To do: Where does the word "item" show up in the records? Copy every line that holds it.

Records provided:
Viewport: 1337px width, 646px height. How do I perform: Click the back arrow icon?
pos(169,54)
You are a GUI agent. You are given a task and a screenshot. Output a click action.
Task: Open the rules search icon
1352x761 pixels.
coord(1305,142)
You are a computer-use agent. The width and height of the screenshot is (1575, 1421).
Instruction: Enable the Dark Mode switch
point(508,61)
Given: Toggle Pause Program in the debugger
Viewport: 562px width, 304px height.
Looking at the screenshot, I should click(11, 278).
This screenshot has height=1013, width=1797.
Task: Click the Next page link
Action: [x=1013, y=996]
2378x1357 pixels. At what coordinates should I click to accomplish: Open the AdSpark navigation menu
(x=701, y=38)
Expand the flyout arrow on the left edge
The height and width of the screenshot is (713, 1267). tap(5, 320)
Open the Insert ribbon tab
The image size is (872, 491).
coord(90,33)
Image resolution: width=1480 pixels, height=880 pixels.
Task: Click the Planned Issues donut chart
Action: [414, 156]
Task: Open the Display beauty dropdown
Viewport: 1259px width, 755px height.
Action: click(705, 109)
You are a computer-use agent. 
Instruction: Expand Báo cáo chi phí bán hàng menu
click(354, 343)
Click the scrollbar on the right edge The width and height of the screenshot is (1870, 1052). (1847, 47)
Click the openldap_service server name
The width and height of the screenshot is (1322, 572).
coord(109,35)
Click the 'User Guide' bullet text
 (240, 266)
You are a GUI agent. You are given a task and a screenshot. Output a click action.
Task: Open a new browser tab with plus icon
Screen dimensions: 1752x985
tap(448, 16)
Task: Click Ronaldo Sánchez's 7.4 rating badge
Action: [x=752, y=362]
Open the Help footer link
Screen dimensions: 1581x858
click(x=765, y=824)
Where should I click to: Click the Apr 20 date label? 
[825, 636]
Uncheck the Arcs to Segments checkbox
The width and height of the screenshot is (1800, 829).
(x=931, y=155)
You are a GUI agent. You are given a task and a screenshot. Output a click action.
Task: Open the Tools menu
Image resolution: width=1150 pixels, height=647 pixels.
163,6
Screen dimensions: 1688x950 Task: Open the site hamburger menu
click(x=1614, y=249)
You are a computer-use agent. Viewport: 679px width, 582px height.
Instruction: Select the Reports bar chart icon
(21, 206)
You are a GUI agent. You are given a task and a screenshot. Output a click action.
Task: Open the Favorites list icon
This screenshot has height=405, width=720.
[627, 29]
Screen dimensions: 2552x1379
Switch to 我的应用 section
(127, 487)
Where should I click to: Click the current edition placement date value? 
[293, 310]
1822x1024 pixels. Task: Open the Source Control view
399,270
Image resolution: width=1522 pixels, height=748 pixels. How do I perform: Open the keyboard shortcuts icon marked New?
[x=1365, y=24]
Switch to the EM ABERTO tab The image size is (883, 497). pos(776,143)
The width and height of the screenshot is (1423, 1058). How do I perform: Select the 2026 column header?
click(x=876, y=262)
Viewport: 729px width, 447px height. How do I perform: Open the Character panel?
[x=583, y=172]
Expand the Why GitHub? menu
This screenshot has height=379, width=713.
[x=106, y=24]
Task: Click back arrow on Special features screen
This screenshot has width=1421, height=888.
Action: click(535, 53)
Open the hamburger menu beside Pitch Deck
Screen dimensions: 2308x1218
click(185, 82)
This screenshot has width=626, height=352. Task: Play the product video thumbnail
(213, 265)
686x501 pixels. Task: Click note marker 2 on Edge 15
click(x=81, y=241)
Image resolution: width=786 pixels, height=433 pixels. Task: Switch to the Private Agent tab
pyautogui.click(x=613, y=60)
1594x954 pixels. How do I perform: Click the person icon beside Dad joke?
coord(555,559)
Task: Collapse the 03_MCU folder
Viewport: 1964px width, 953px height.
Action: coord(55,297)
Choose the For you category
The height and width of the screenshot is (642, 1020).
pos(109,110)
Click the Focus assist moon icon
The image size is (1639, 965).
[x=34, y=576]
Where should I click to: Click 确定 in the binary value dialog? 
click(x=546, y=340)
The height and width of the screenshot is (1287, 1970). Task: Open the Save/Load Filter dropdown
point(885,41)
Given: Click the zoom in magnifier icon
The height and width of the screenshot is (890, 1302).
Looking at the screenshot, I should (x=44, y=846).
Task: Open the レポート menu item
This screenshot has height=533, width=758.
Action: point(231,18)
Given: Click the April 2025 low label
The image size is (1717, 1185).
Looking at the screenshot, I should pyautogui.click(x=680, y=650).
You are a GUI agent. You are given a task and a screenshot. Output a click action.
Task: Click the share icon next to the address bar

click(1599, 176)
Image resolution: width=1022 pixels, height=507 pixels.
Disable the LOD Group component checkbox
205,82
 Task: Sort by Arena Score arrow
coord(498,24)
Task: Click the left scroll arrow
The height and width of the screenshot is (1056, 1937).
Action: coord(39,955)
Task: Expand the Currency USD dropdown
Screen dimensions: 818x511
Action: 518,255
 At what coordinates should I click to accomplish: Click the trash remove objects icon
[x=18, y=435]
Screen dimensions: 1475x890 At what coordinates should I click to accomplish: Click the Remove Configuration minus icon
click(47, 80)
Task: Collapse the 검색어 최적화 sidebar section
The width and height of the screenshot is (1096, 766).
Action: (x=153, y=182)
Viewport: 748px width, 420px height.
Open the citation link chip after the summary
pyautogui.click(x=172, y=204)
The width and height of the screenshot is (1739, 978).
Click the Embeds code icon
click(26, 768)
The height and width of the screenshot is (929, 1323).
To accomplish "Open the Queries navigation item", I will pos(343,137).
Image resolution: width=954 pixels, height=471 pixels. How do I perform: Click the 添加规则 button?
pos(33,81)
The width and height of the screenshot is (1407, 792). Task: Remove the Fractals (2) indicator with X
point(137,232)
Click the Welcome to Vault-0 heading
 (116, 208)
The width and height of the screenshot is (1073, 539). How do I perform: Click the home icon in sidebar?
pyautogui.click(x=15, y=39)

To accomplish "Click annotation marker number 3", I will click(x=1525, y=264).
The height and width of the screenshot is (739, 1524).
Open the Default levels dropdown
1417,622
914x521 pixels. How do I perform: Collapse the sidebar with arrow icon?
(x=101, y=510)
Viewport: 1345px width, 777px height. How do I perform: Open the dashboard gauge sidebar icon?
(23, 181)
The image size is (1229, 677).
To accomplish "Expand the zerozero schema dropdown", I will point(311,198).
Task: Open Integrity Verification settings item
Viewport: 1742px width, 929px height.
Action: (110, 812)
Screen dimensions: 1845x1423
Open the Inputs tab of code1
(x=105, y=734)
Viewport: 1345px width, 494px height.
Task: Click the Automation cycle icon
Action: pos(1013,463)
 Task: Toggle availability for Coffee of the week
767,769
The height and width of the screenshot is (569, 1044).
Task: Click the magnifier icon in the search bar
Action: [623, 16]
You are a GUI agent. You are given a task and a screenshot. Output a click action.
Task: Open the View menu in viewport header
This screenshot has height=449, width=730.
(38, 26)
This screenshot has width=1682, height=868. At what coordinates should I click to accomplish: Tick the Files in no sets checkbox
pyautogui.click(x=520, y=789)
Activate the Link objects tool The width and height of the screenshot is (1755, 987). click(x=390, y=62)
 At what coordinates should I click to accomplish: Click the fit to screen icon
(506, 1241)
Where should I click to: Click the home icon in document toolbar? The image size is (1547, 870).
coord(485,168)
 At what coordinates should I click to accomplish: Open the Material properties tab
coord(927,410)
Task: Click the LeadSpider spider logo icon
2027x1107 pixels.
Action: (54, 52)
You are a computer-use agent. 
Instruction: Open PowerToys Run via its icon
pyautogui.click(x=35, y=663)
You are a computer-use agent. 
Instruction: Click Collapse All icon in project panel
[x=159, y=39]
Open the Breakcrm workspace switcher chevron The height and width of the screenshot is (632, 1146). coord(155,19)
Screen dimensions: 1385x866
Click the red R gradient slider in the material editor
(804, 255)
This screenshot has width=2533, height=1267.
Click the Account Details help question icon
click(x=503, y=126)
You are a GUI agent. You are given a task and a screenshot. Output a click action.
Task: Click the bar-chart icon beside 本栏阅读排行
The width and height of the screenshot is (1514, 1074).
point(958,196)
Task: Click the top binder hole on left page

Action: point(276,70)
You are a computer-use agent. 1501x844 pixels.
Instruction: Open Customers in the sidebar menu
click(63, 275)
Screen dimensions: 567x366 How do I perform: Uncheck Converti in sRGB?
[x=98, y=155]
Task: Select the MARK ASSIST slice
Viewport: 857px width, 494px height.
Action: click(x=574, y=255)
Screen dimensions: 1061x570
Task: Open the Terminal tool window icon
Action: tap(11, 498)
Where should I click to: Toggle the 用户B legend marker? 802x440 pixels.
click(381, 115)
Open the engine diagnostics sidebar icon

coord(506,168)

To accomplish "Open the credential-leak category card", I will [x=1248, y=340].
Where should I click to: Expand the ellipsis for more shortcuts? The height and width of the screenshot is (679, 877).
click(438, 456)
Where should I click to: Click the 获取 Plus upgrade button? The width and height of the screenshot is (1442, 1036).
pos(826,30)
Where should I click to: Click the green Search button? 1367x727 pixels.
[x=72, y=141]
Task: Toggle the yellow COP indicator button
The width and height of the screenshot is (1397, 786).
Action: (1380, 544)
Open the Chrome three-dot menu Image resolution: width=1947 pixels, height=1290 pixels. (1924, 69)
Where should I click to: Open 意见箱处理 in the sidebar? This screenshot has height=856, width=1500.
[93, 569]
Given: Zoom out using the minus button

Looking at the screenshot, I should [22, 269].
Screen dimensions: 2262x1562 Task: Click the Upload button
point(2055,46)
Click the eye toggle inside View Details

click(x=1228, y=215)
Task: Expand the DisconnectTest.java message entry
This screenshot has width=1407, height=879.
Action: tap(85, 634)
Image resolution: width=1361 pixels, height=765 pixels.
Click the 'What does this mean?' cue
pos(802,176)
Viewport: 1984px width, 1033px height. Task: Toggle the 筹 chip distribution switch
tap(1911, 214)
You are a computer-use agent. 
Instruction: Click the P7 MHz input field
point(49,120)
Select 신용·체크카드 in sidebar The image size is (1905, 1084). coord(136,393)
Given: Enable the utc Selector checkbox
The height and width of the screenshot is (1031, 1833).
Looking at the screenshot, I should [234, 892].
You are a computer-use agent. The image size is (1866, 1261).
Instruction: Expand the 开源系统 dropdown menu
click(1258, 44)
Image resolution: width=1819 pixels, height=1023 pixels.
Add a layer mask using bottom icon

Solution to the exercise:
Task: Open the レポート menu item
To accomplish "Open the Queries navigation item", I will pos(343,137).
Task: Open Integrity Verification settings item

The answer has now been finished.